Originally Posted By: dixiemafia
Faithful we don't disagree much but we will here. The CSA didn't break away from the Union on slavery alone. Lincoln even said he didn't want to get rid of slavery. He even said black people were not on the same level as whites. At the time the war started, Northern states ALSO owned slaves. IIRC even Delaware fought against the 13th as well even after the war. So to say the Civil War was about slavery alone and was the main cause is total bullshit. Also the North invaded the South, the South did not attack the North. Beauregard was provoked into firing on Sumter, Davis and the CSA asked the US not to resupply Sumter and they did it anyways because they knew the CSA would fire upon them and they did. If the US pulled Anderson out of Sumter we might have two different countries today, but the North didn't want that.

So I look forward to seeing evidence that Jefferson Davis himself (for the idiot he was) declared we were breaking away the U.S. for slavery. This was the main reason I didn't want to get into this thread from the beginning, I knew I would see bullshit responses that hold no merit. I'm bowing out now, anyone that gets that Davis info are more than welcome to PM it to me.


You're right that we agree on much but disagree on this. I think in the great scheme of things this is a topic of less importance than a lot of others.

Responding to some of what you wrote.

First, what Lincoln said and did is really irrelevant to the issue of the flag. Lincoln had nothing to do with any CSA flag. The point is really what the CSA was about.

Second, what Jefferson Davis said and did isn't all that relevant either since the CSA existed before he was elected as its president, just like the USA already existed before George Washington was president. The president doesn't form the country, the country elects the president.

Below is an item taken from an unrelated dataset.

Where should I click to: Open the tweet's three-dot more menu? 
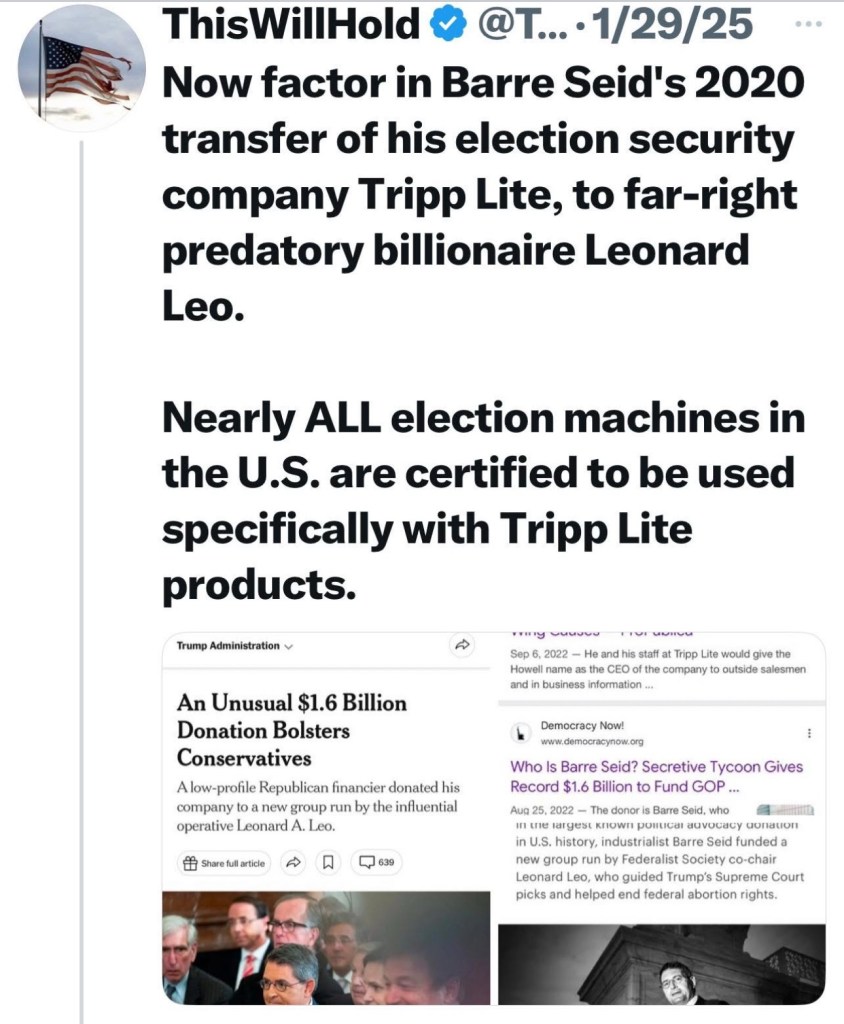[813, 25]
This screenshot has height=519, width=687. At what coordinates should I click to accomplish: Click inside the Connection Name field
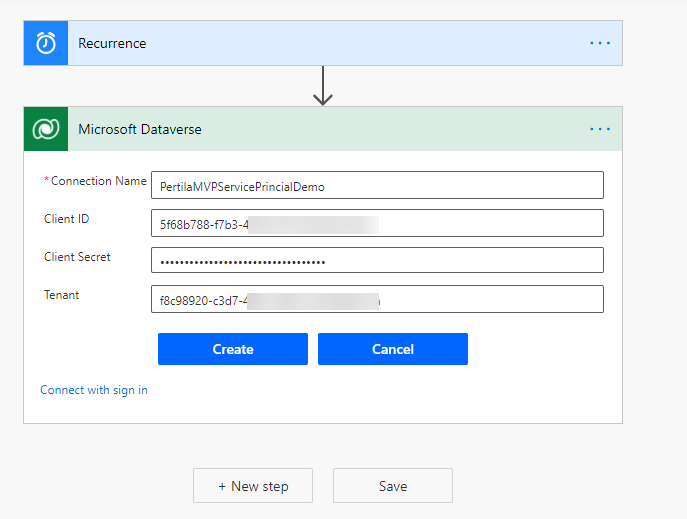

Third, what is relevant is what the statement of secession for those states that formed the CSA said. The very first state to secede, and therefore most relevant since it was the leader in this movement (the movement to secede from the Union), was South Carolina. So the South Carolina Declaration of the Causes of Secession is posted here: http://teachingamericanhistory.org/libra...s-of-secession/

It is dated December 20, 1860. Lincoln had not yet even taken the oath of office!

Here are some key statements:

We affirm that these ends for which this Government was instituted have been defeated, and the Government itself has been made destructive of them by the action of the non-slaveholding States. Those States have assumed the right of deciding upon the propriety of our domestic institutions; and have denied the rights of property established in fifteen of the States and recognized by the Constitution; they have denounced as sinful the institution of Slavery; they have permitted the open establishment among them of societies, whose avowed object is to disturb the peace and to eloign the property of the citizens of other States. They have encouraged and assisted thousands of our slaves to leave their homes; and those who remain, have been incited by emissaries, books and pictures to servile insurrection.

In other words, SC was pissed that the non-slave states didn't enforce the Fugitive Slave Act.

A geographical line has been drawn across the Union, and all the States north of that line have united in the election of a man to the high office of President of the United States whose opinions and purposes are hostile to slavery. He is to be entrusted with the administration of the Common Government, because he has declared that that “Government cannot endure permanently half slave, half free,” and that the public mind must rest in the belief that Slavery is in the course of ultimate extinction.

SC was mad that the Northern states elected a Republican. The Republican Party was formed in 1854 as an anti-slavery party. The North elected Lincoln; he didn't get a single vote in the Southern states. Whatever Lincoln did or said after this isn't relevant because he had not yet sworn the oath of office! He took the office on March 4, 1861 -- this declaration was made on December 20, 1860. The issue was slavery.

Here is a key paragraph from the Declaration of Secession for Mississippi:

Our position is thoroughly identified with the institution of slavery - the greatest material interest of the world. Its labor supplies the product, which constitutes by far the largest and most important portions of commerce of the earth. These products are peculiar to the climate verging on the tropical regions, and by an imperious law of nature, none but the black race can bear exposure to the tropical sun. These products have become necessities of the world, and a blow at slavery is a blow at commerce and civilization. That blow has been long aimed at the institution, and was at the point of reaching its consummation. There was no choice left us but submission to the mandates of abolition, or a dissolution of the Union, whose principles had been subverted to work out our ruin.

Again, the reason is that the central issue is slavery.

Don't take my word for it: click on this link and look up each declaration here: http://www.civil-war.net/pages/ordinances_secession.asp

It may be true that there were some white slaves in Louisiana and maybe a few other places, but they were the exception, not the rule. Slavery in the South was almost always slavery of black African people and their descendants. They justified this by claiming that they were inferior, meaning less than human or subhuman. They were animals. Today we treat our animals better than how they were treated then. You could LEGALLY work a slave to death. You could LEGALLY rape a slave. You could LEGALLY beat a slave. You could legally kill a slave. This is what the states that seceded from the Union to form the CSA justified. This is what the Confederate flags represent.